(Reading text)
____

Fulton’s mood in these essays is consistently experimental and subversive.... Taking dead aim at some of mainstream literary America’s complacent assumptions about the postmodern poem, she advises replacing its flat, transparent surface with a rough-edged, multi-textured work in which the surface of language does not remain static but continually shifts. Boldly imagined ... [this is] a call for nothing less than a revolution in the language of both free verse and free verse criticism.
The jewel in this collection is ‘Her Moment of Brocade,’ the finest essay I have read on Emily Dickinson since Adrienne Rich’s ‘Vesuvius at Home’ ... Here, as elsewhere in the collection, Fulton brilliantly uses scientific and philosophic theory to interpret poetic phenomena.
Feeling as a Foreign Language is a book that satisfies as it provokes ... challenging complacency at every turn. It should attract not only readers of poetry but all readers who enjoy the vigor of bold, original thought.”
Women’ Review of Books
“In this, her first prose collection, Fulton writes with scientific curiosity about her own work and with judiciousness and generosity about the work of others.... My favorite essays are the first and last in the book: ‘Screens: An Alchemical Scrapbook’ and ‘A Poetry of Inconvenient Knowledge.’ I'm taken by the careful artlessness of the former, with its vast emotional and geographic ranges.... In ‘A Poetry of Inconvenient Knowledge,’ Fulton’s penultimate plea is for a poetry that ‘treats the tongue as a muscle.’ The trenchant insights that build up to this request include ... the need to ‘edge into realms more conscientious and more spacious than poetry has lately allowed’ .... This book’s lasting contribution, however, lies in the theory of ‘fractal verse’ that Fulton explicates in the two essays of the ‘Poetics’ section.... A 1986 essay proposes Fulton’s fractal theory as one of many excellent solutions to the critical problem of how to discuss formal elements in what might otherwise be considered formless free verse...This is an important book. Anyone with a stake in contemporary American poetry should be aware of what Fulton has to say about the state of the art in the U.S.

____

(Provided material)
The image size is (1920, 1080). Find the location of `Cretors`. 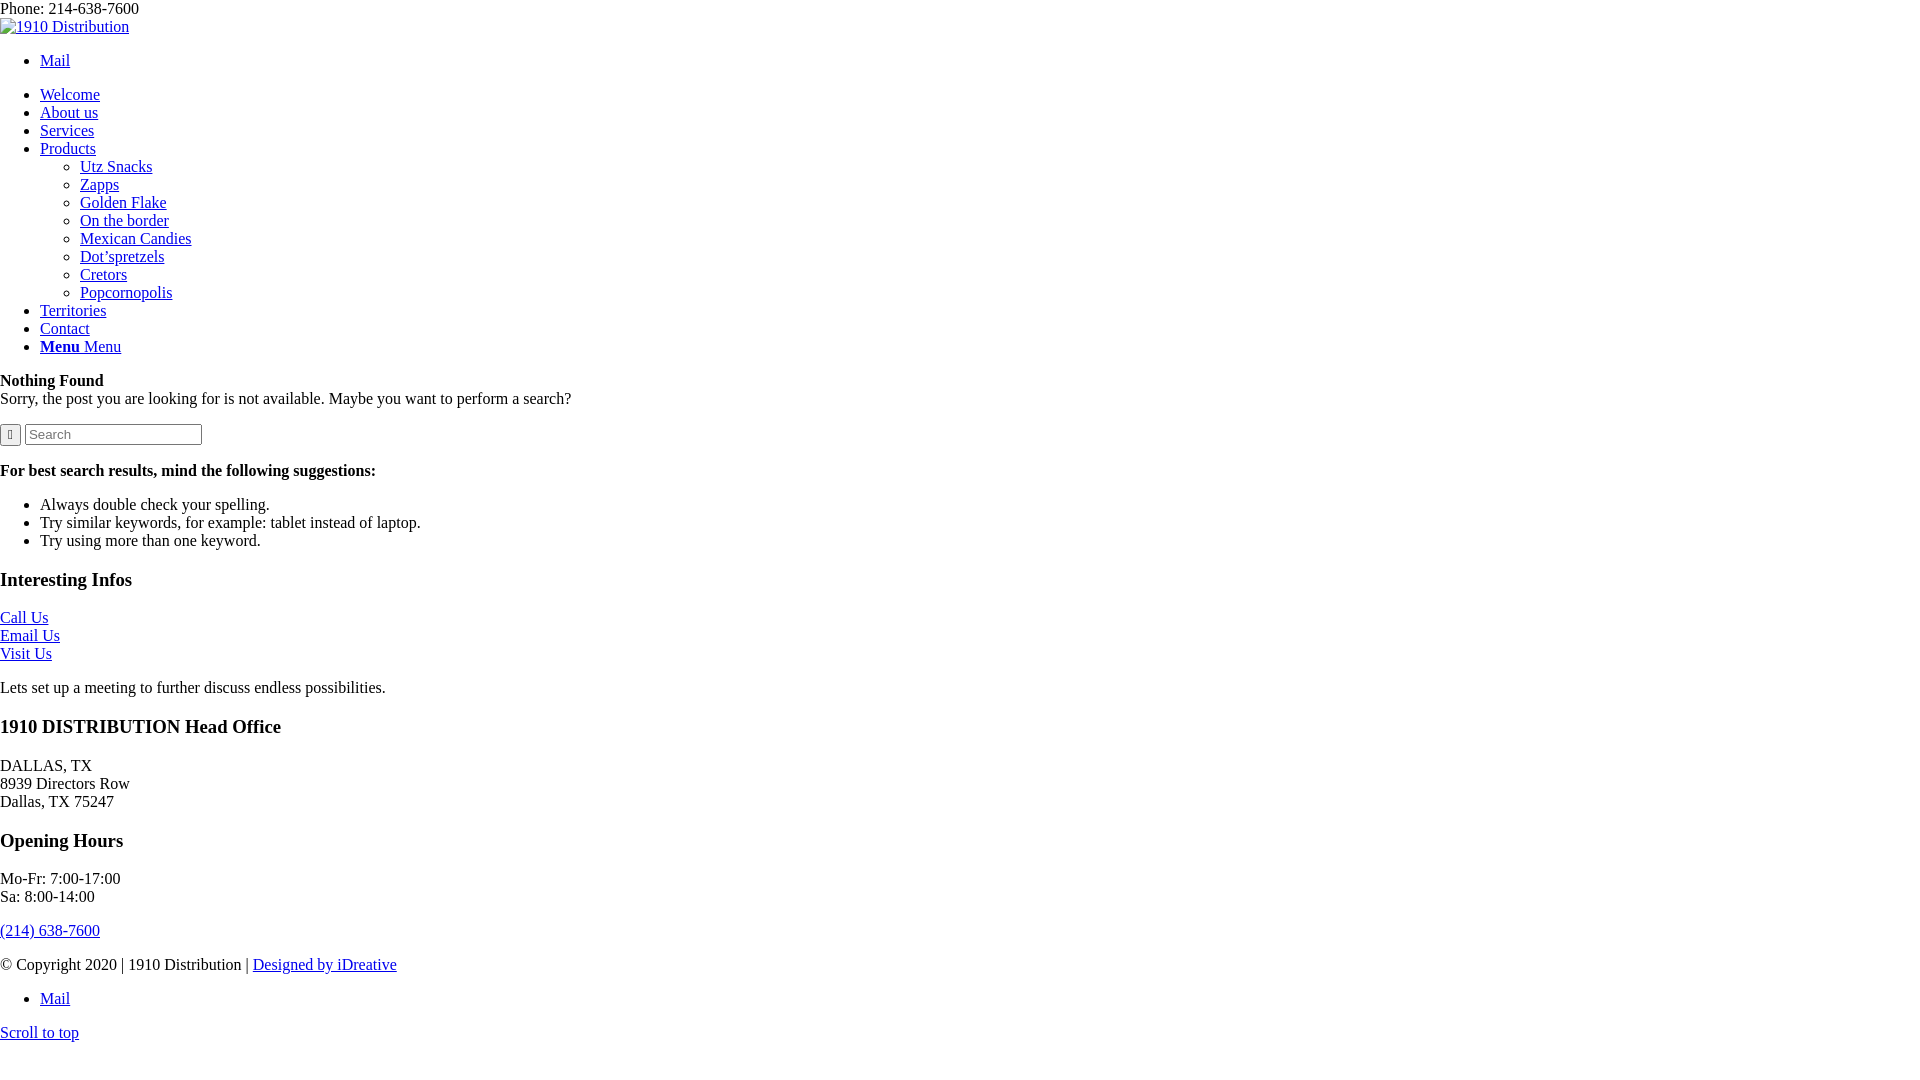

____

(Stated goal 1) In the reviews of Fulton's essay collection, which essay is called the jewel of the collection?
(Stated goal 2) Duplicate the passage of the reviews of Fulton's essay collection between "Fulton’s mood in" and "free verse criticism.", inclusive.
(Stated goal 3) Go on with the reviews of Fulton's essay collection, picking up after their final sentence.

(Exercise answer 1) "Her Moment of Brocade"

(Exercise answer 2)
Fulton’s mood in these essays is consistently experimental and subversive.... Taking dead aim at some of mainstream literary America’s complacent assumptions about the postmodern poem, she advises replacing its flat, transparent surface with a rough-edged, multi-textured work in which the surface of language does not remain static but continually shifts. Boldly imagined ... [this is] a call for nothing less than a revolution in the language of both free verse and free verse criticism.

(Exercise answer 3)
The Missouri Review
“Fulton argues persuasively that ‘fractal’ would be a more fitting description than ‘free’ for the kind of verse many poets write today. In her erudite survey of the development of form in poetry, Fulton makes some fascinating observations....
Dickinson is the subject of a later essay, one of the best I’ve read on her.... Fulton reaches even further back in history to examine the work of another ‘eccentric’ poet, Margaret Cavendish. If, like me, you've never heard of this 17th-century poet, Fulton’s essay is the perfect introduction and in fact deserves to be printed as such next time a publisher issues an anthology of her writings.
Fulton bends over backward to provide sympathetic readings of a dozen or so recent books, reading them more closely than most poets dream of, and couching her objections as generously as possible. These are models for how to review poetry, and at the same time provide a useful overview of many trends in contemporary poetry.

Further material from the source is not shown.